One of the more visual campus events this month is the opening of the Pickaxe Art display at 1:30 p.m. on Monday, Jan. 27, in the Union Gallery on the second floor of Union Building East. Twelve acclaimed artists – 11 professionals with ties to the University and one UTEP student – were asked last October to create a memorable piece of art out of a blank, 5-foot tall fiberglass pickaxe sculpture. The art will be on display through Jan. 30 and will then be distributed throughout the community before it returns to UTEP to be set up around campus.
Erekson also pointed to a special campuswide open house April 11-13 that will celebrate the 100-year anniversary of the announcement by the Greater El Paso Chamber of Commerce on April 13, 1914, that it had raised the necessary $50,000 to start the State School of Mines.
Students, staff and faculty from throughout the University will showcase their talents and accomplishments in the areas of arts, academics and research. There will be tours, lectures, exhibits, performances and demonstrations at various indoor and outdoor sites. The University plans shut down Wiggins Road from the University Library to the Centennial Museum to accommodate the various outdoor activities.

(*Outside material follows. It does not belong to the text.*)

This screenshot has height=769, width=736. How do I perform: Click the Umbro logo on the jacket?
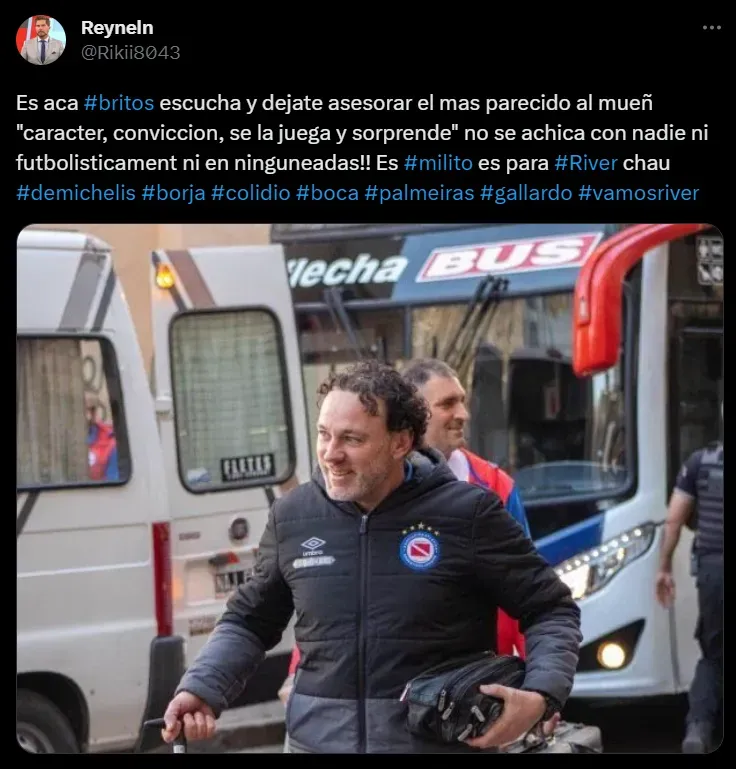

“We’re inviting the community back to show them what we’ve accomplished with $50,000 and 100 years,” Erekson said. “We want them to see what we’ve done together with their help.”
He said the spring and summer events will whet the appetites for the fall semester’s special editions of Minerpalooza (UTEP’s back-to-school bash), Homecoming and the official opening of Centennial Plaza, the large, open grassy area lined with native mesquite shade trees and surrounded by a multi-textured paseo. The pedestrian-friendly campus core will be a lasting legacy of the yearlong celebration.
“There’ll be no time to rest in September and October,” Erekson said. “Our activities will be special and add to the city’s quality of life. It’ll be a lot of fun.”
Daniel Perez is a senior writer in UTEP's Office of University Communications.